(Collected data)
* * * * * * * * *
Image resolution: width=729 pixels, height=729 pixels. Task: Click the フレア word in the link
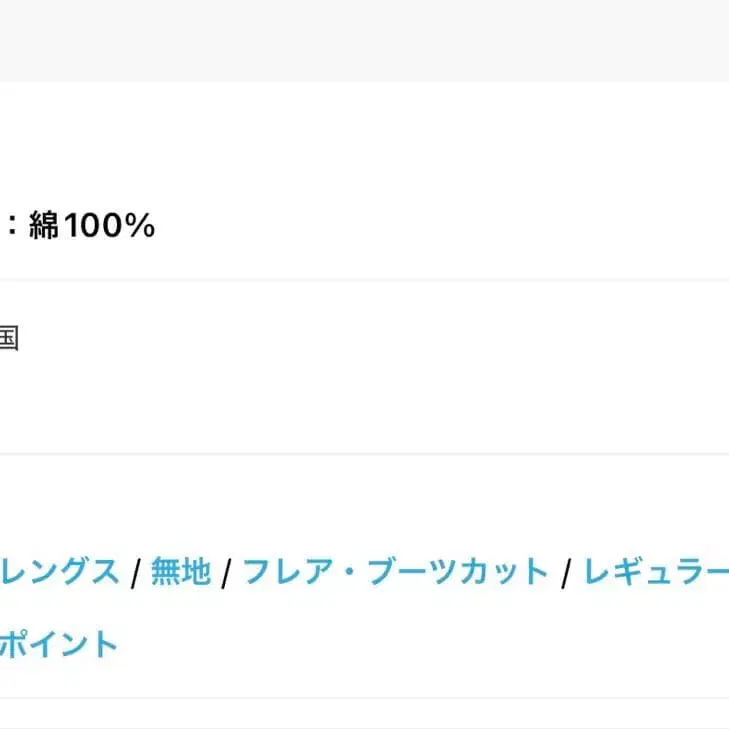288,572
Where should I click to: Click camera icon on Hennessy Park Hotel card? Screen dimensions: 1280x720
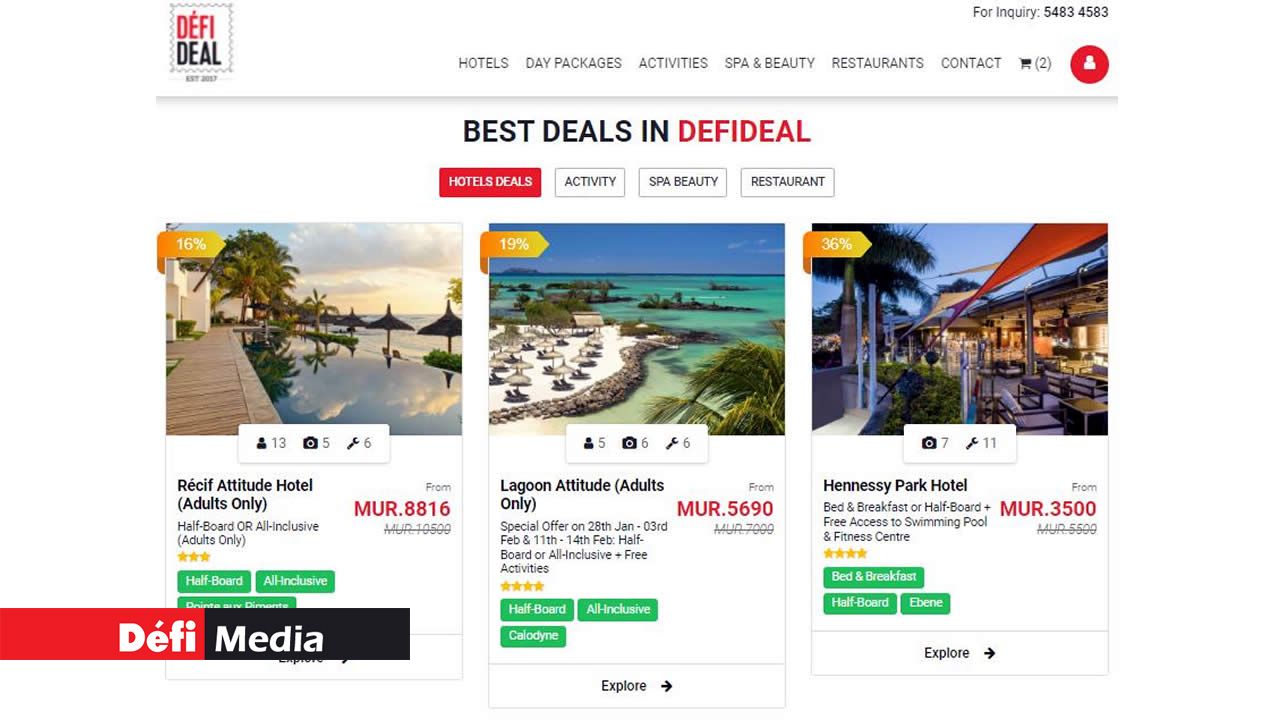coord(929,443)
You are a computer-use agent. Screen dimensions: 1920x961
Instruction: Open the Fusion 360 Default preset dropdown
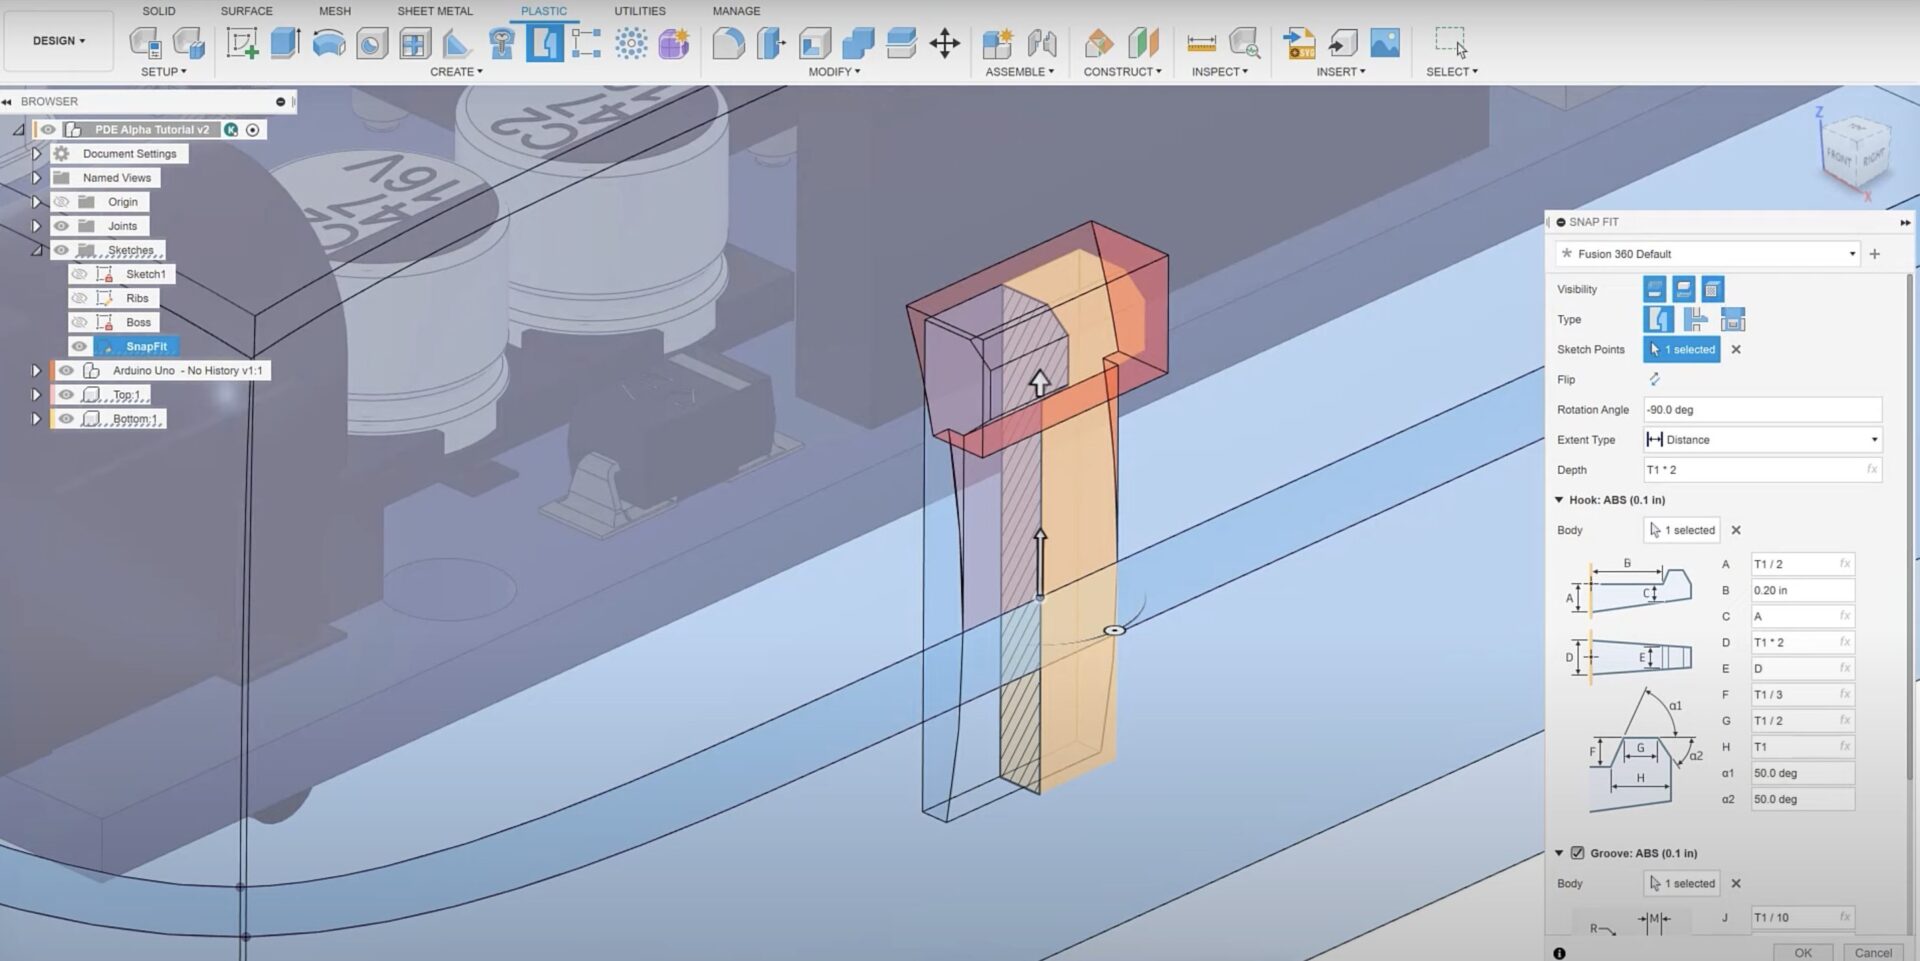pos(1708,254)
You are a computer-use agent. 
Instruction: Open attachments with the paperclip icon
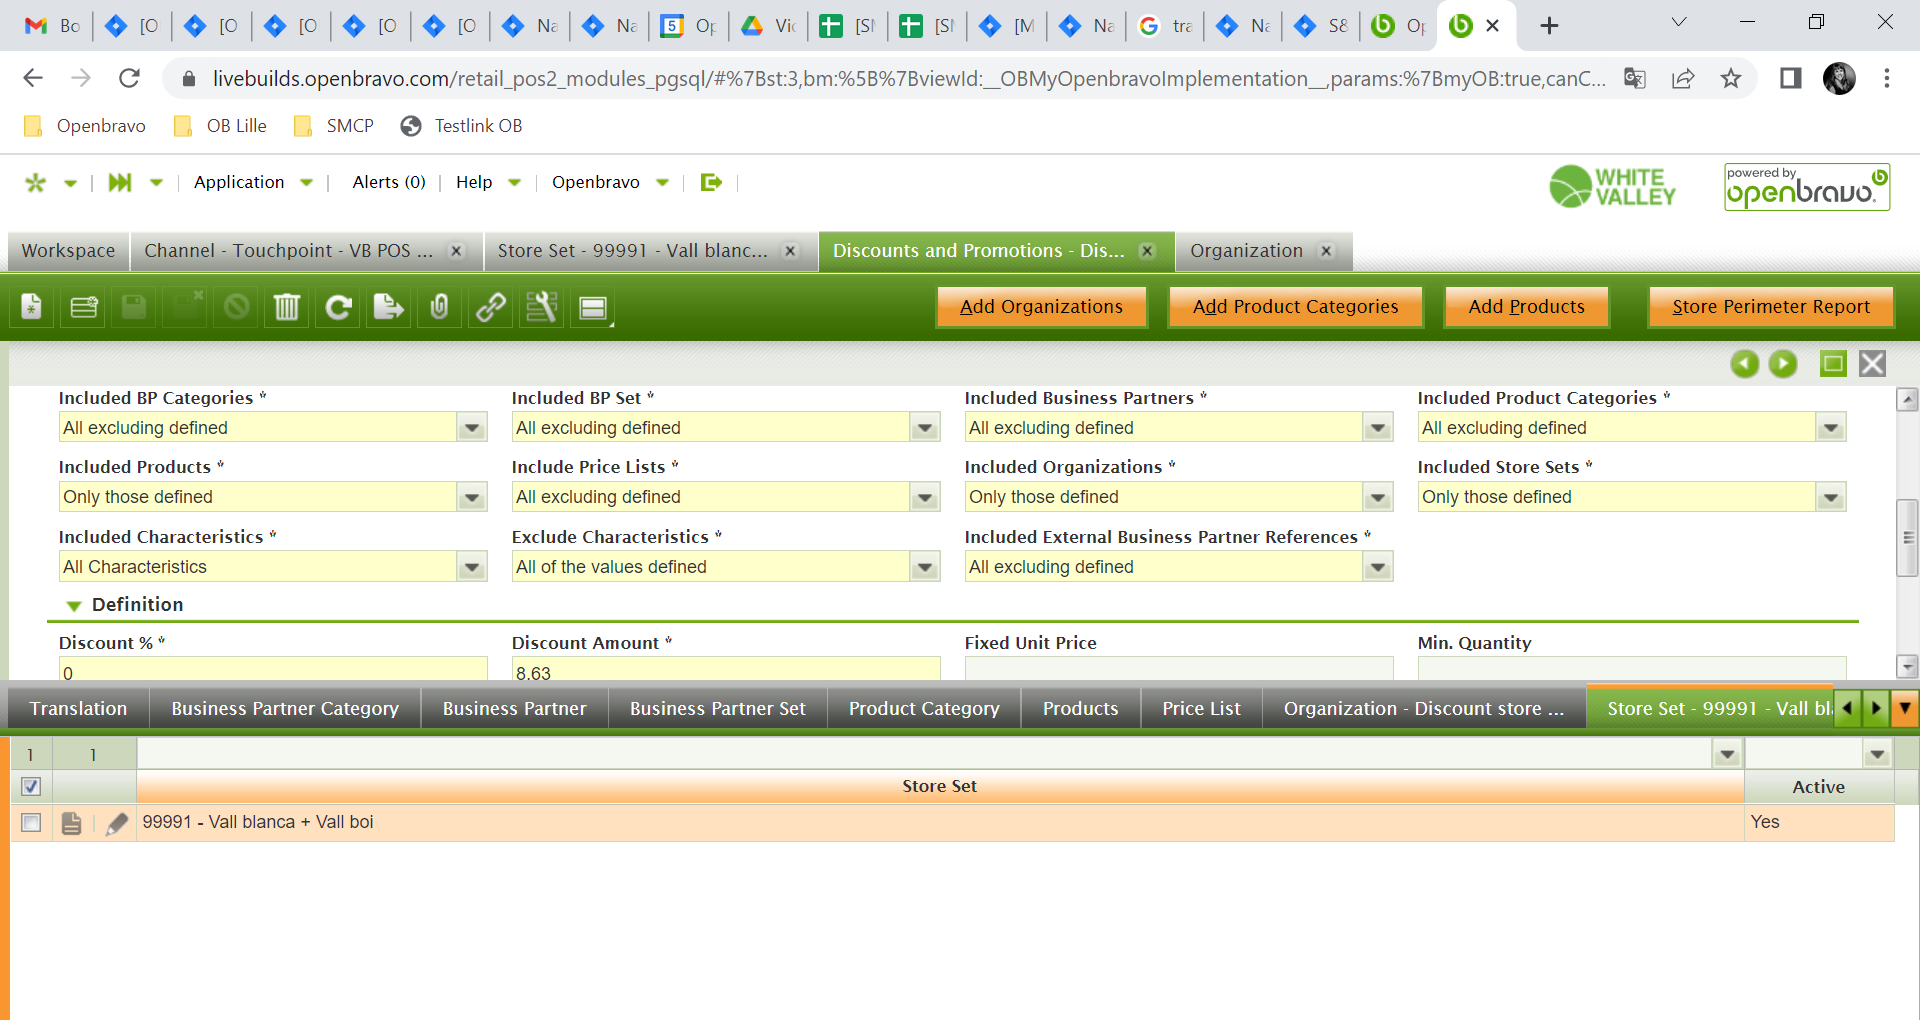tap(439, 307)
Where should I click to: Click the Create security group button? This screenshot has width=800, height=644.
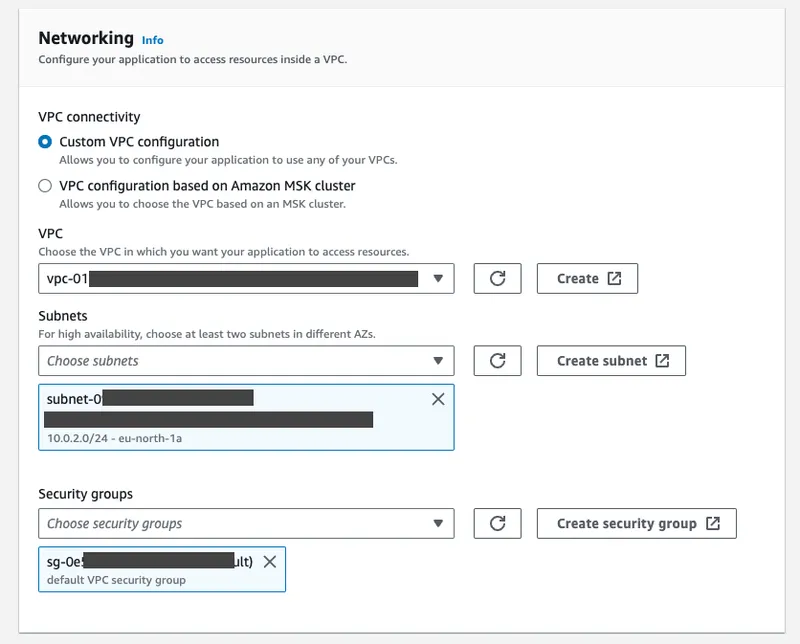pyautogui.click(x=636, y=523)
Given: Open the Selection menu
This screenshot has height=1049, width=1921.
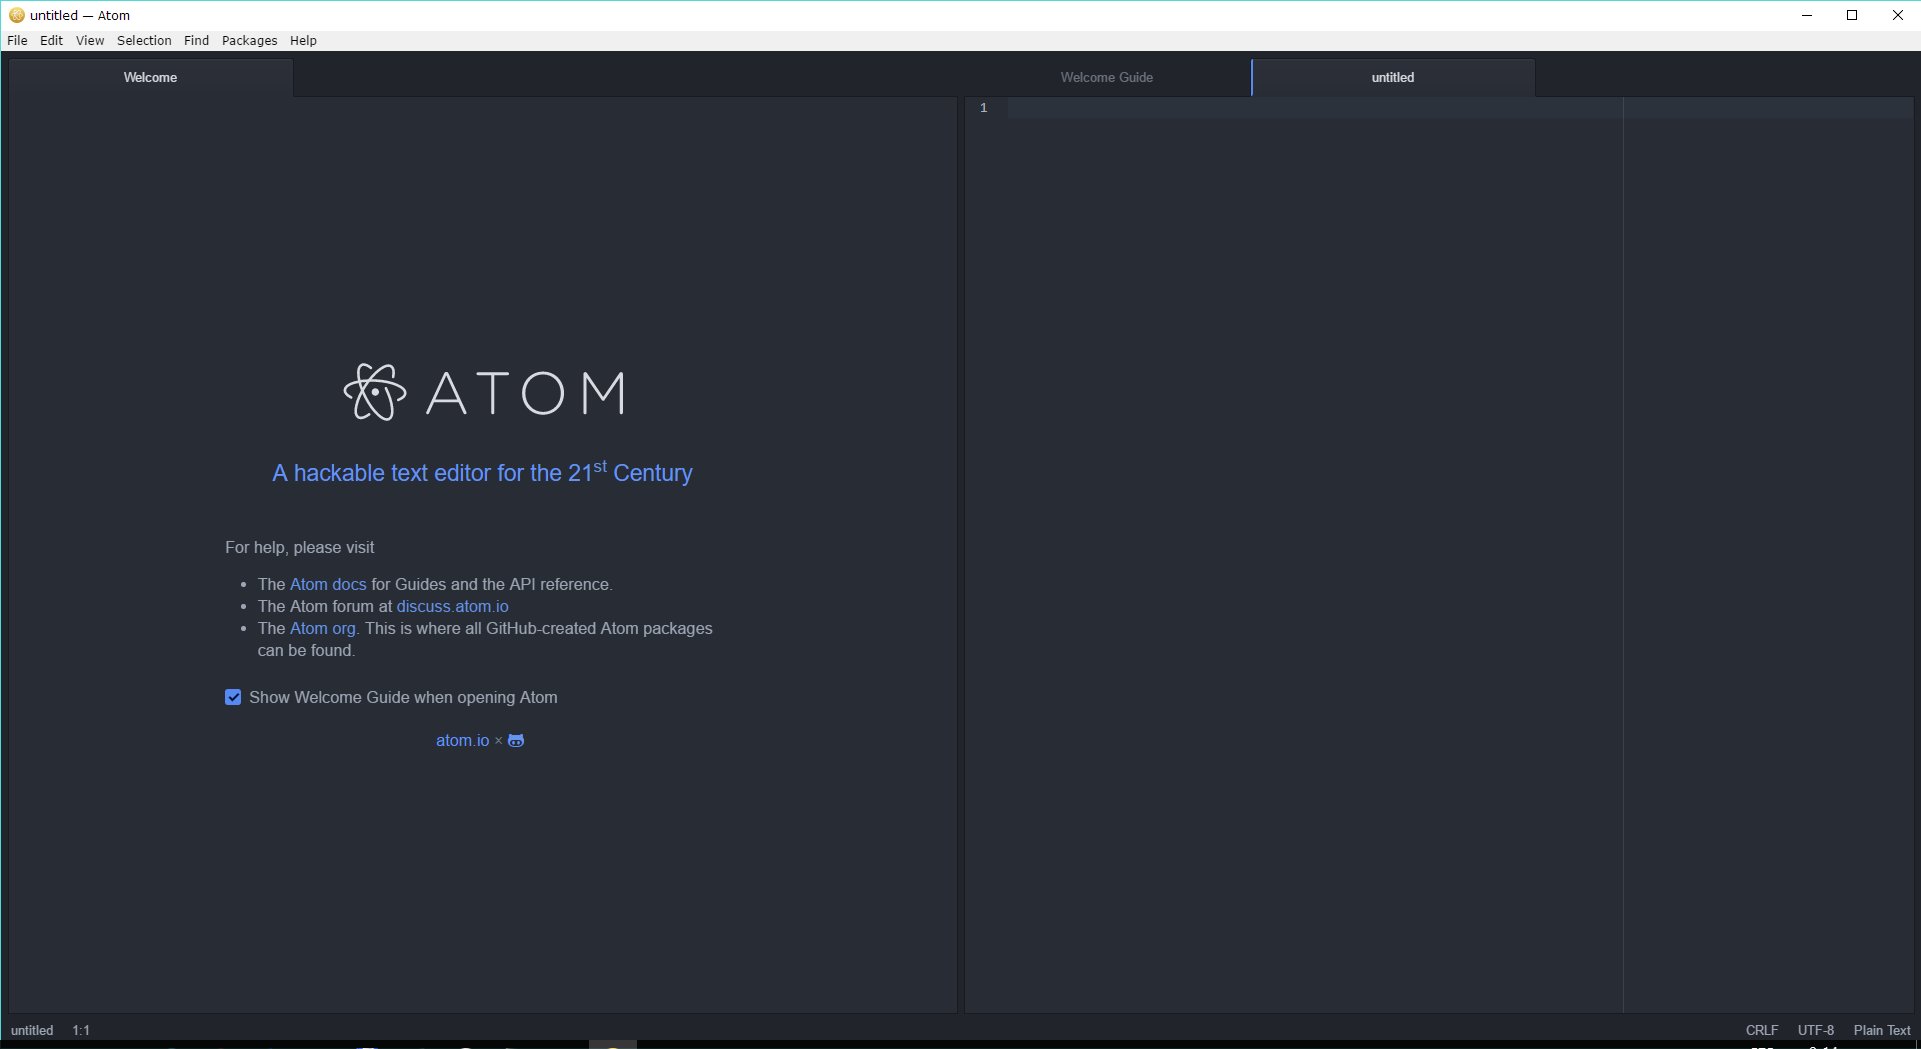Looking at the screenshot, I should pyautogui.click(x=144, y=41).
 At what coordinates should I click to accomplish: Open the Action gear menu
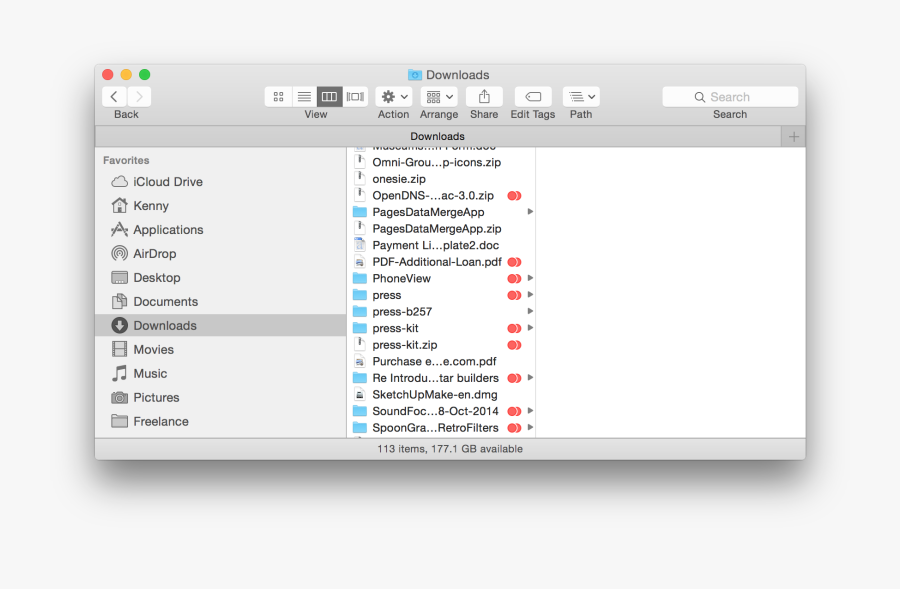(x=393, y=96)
* * * * * * * * *
- [Your goal]:
In the entries, find every line holding "computer" and copy it.

- [Solution to this exercise]:
You are a computer-use agent. Screen dimensions: 1920x961
You are a computer-use agent. 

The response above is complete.